Expat is a popular XML parser written in C that is basic and lacks a validation capability but still is the fastest one around. It also has front ends for practically every language. A more featureful library that supports DTD validation and is designed specifically for GNOME is Libxml. Like Expat, Libxml is written in C, is portable and can be used within a lot of languages. The Xerces parser, in Java, also can generate and validate XML documents.
In the Qt/KDE field, developers have at their disposal, besides the OOo plugin already mentioned, the related Qt classes and DOM implementation (QDom) to write or parse XML, as well as the KOffice DTD. At the time of this writing, these tools still target the KOffice XML format, but they are expected to converge on the OASIS standard.
For security-conscious developers, the easiest starting point is the C XML security library (XMLsec), based on LibXML2, which supports both signing and encryption of XML material. SAXEcho is a (mostly) Java program that attaches itself to a running OpenOffice.org document to show the XML tree representation of the current document. It also validates or modifies the document operating directly on XML nodes, plus several other nifty things.
The parsers described above build an internal tree representation of the document. What should one do when developing applications that must deal with large documents? Keep in mind that large here means too big to fit into memory, which is not so big if this format must be usable even for low-end desktop applications.
The current solutions in this space follow the so-called SAX (simple API for XML) approach: instead of building the whole tree of a document in one fell swoop and keeping it there for further processing, go step by step. A SAX parser reads the document and, instead of keeping it all in memory, generates an event every time it finds something worthwhile.

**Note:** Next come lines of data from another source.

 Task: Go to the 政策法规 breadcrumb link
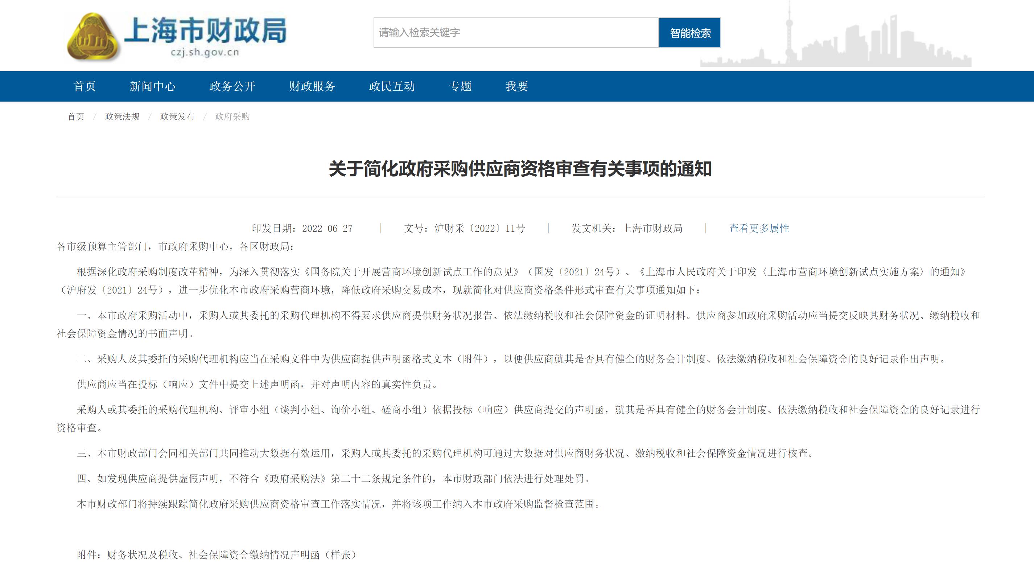122,117
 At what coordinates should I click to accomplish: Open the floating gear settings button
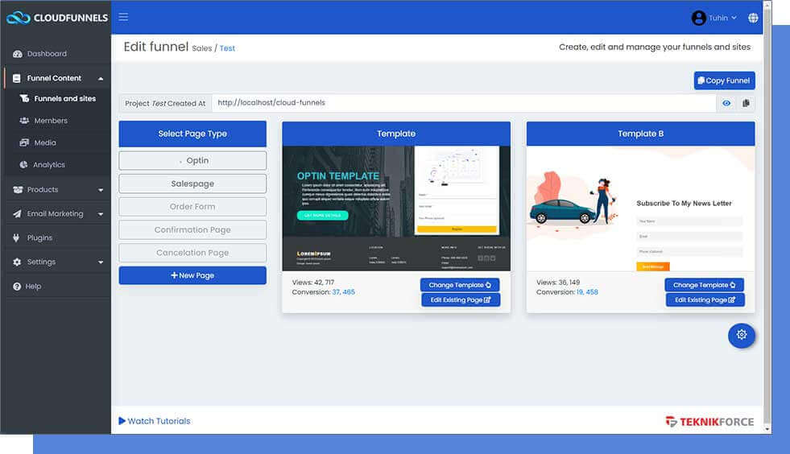click(x=741, y=335)
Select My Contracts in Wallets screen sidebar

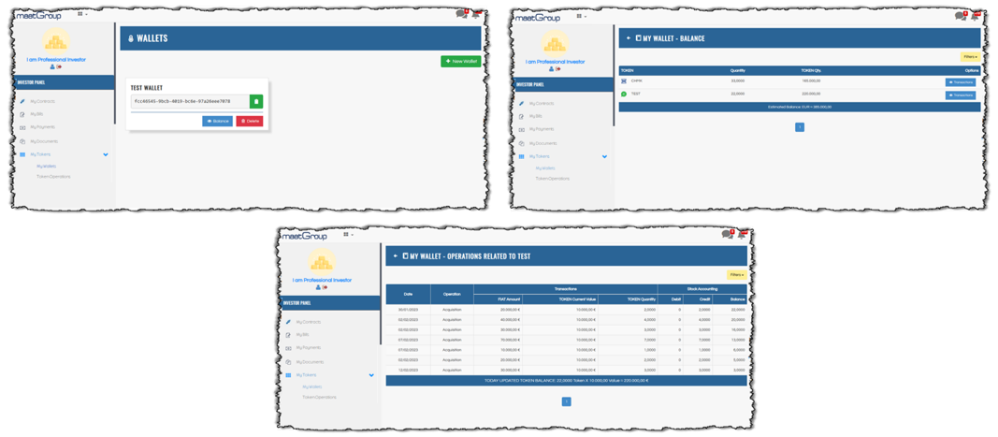click(x=43, y=100)
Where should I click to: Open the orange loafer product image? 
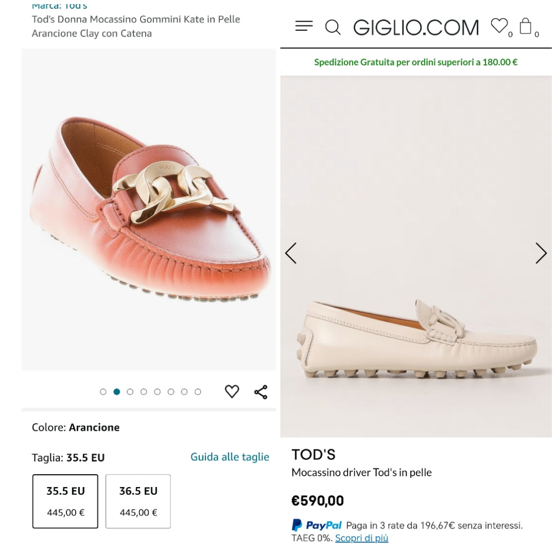149,209
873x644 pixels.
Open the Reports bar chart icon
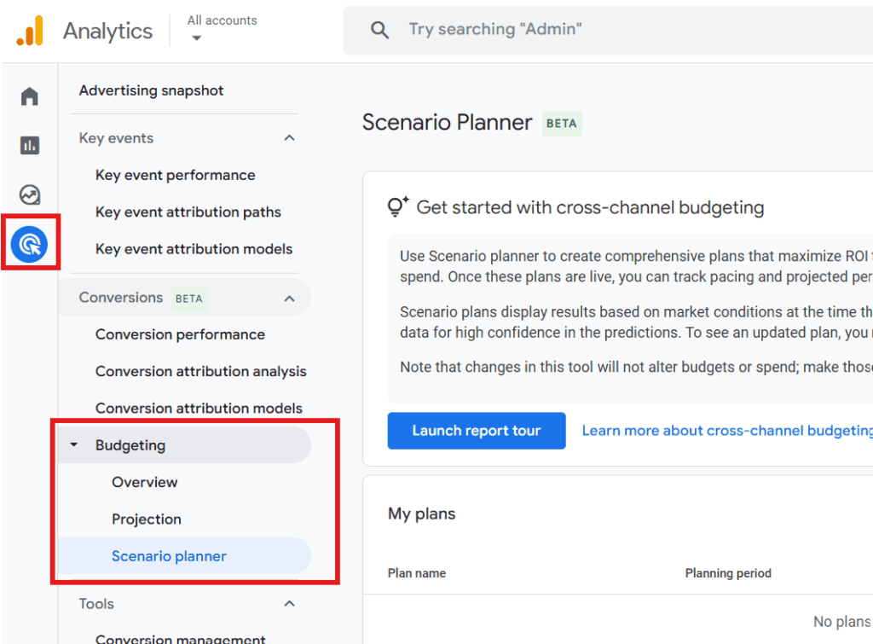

The parser then passes the event to event handlers that interact with the application. The something worthwhile can be XML document-type definitions, errors or elements of the actual content. A good starting point for SAX-based programming is the SAX Project. SAX2 already is supported in Java through JAXP and in Perl through the Orchard Project, which is quite stable, not to mention fast and lightweight, as far as SAX and XML processing are concerned.
All the research done for this article confirmed one of my first impressions: so far, the free software/open-source software approach to guarantee information interchange has been to develop cross-platform applications, which are difficult to maintain and optimize for each target environment. Now it looks like we are starting to do the right thing, which is to define truly Free, standard, toolkit-independent, cross-platform formats that leave everyone free to create any possible front end to read and write them.
Thanks above all to Gary Edwards and David Faure for all the material and explanations. Pierre Souchay (kfile-plugin-ooo) and the AbiWord developers also were very helpful.